Trieste – Casa Circondariale di Trieste, 17 giugno 2019, SOMA / la parte corporea dell’uomo
All’interno del carcere di Trieste, tra le attività finalizzate allo “sviluppo dei contatti tra la comunità carceraria e la società libera” prevista dalla legge n.354 del 1975 (Ordinamento penitenziario), si è svolto quest’anno il laboratorio teatrale “Il Teatro delle ceneri” condotto dall’Associazione Fierascena, compagnia teatrale professionale fondata e diretta da Elisa Menon e facente parte del progetto S.F.I.DE. 2 – Sistemi per la formazione e l’inclusione di Detenuti/e sostenuto dal Comune di Trieste in collaborazione con la Comunità di San Martino al Campo.
Il percorso si è concluso con la rappresentazione di una performance che ha visto protagonisti alcuni detenuti assieme alle attrici Stefania Onofrei e Miriam Rizzo, con alcuni interventi di Elisa Menon e la collaborazione di Giulia Deboni, assistente alla regia.
Il pubblico, costituito da persone recluse e da ospiti esterni, ha assistito allo spettacolo realizzato all’interno dell’Area Trattamentale, una sala entro la quale si svolgono attività scolastiche e culturali anche, come in questo caso, assieme a volontari o in generale a “coloro che, avendo concreto interesse per l’opera di risocializzazione dei detenuti, dimostrino di potere utilmente promuovere lo sviluppo dei contatti tra la comunità carceraria e la società libera.”
Alcuni si sarebbero forse aspettati un esempio di teatro civile o un’azione di denuncia attraverso lo strumento del teatro.
Invece, quel che si è visto è stato davvero sorprendente per la delicatezza, l’intensità, la dolcezza espressa dagli attori.
Suddivisa in una serie di quadri centrati “sul tema della trasformazione (obbligata o possibile)”, la messinscena ha legato le parole a brevi interventi musicali (Vivaldi, Bach, Chopin e Liszt, ma anche Peter Broderick, Janis Martin e i Radical Face, o ancora Jóhann Jóhannson e Max Richter), ma soprattutto si è focalizzata sulla gestualità che ha sostenuto – con grazia e leggerezza da una parte, rigore e precisione dall’altra – i testi, tratti da classici della letteratura e della drammaturgia, ma non solo.
Al centro, una riflessione per niente scontata e ricca di suggestioni intorno al termine “soma” che nella lingua italiana, grazie ad alcune modificazioni avvenute nei secoli, porta su di sé due diversi significati provenienti da due distinte parole di origine greca: σωμα (soma, appunto: corpo) e σαγμα (sagma o sauma: carico, basto).
In un lunedì mattina di metà giugno è apparsa, nel carcere di Trieste, un’incantevole bolla
di libertà.

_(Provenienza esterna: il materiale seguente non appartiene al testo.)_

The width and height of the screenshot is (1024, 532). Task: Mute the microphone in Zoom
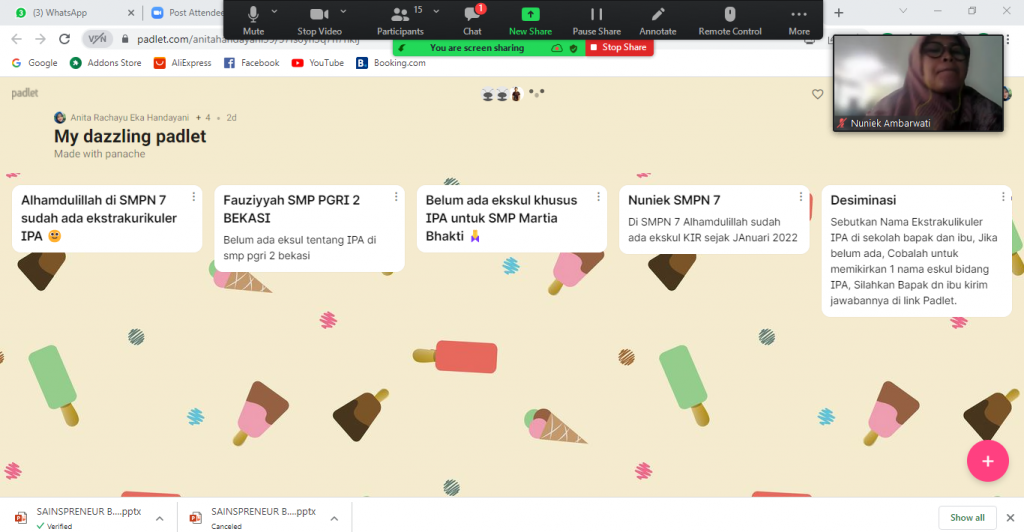click(x=253, y=14)
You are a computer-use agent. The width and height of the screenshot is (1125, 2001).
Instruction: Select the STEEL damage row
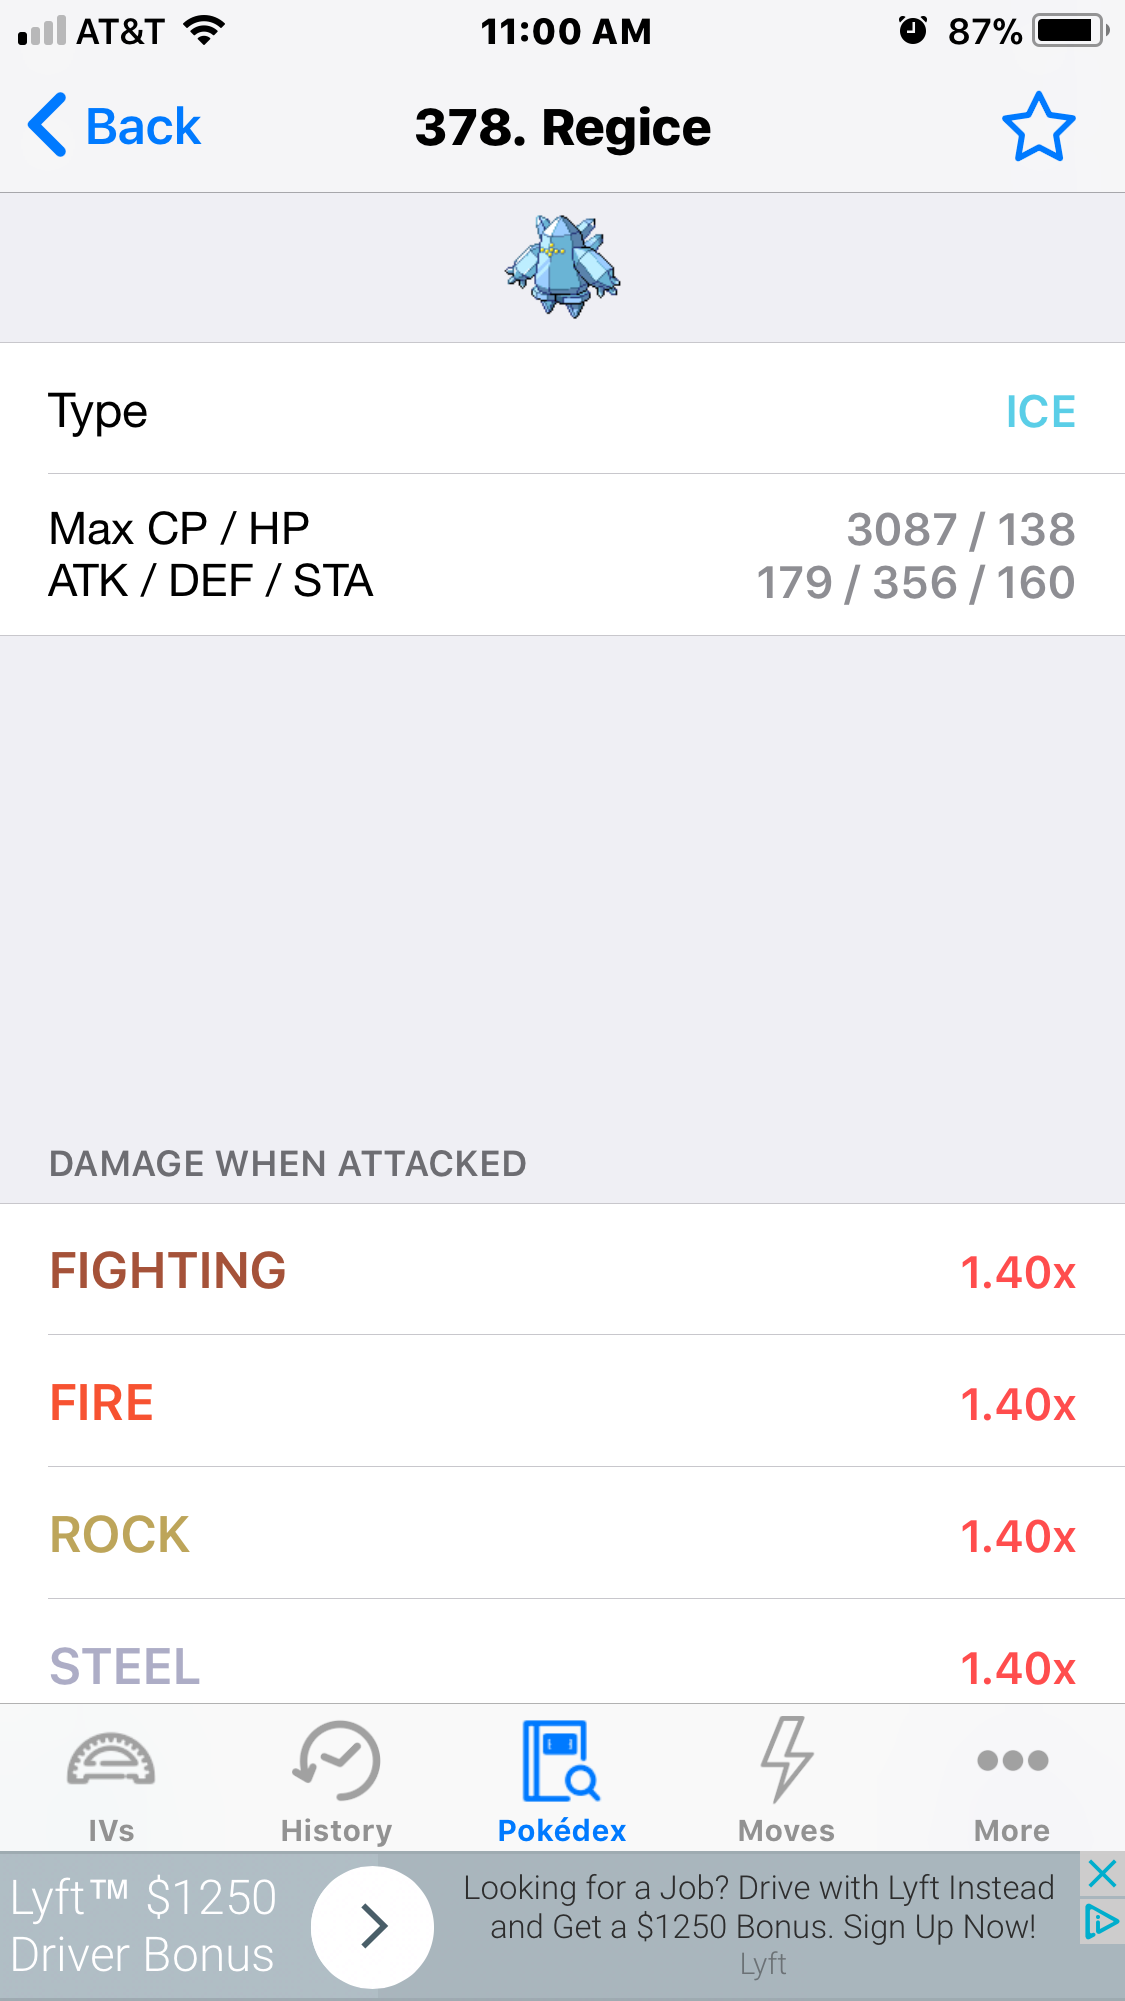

In essa la consapevolezza di sé, espressa da ognuno degli interpreti, si è diretta con dolcezza verso gli altri per costruire un sistema di relazioni improntate sulla gentilezza e il rispetto. Semplicissimi gli oggetti di scena: un lungo tavolo, alcune sedie, piatti, forchette e bicchieri, usati di volta in volta attraverso il superamento della funzione quotidiana per affidarvi un significato simbolico ad alto livello di astrazione.
Se tutto ciò ha colpito non poco il pubblico proveniente dall’esterno, ben più rilevante è descrivere quel che si è percepito dai commenti dei compagni che hanno potuto essere presenti: a poco a poco gli spettatori si sono trovati immersi in una dimensione nuova, attratti irresistibilmente in quella bolla e accolti con naturalezza in un altrove carico di poesia, caratterizzato da un tempo rallentato e denso, dominato da garbo e sensibilità.
“Vivo di ciò che non ho, a volte di ciò che non è.”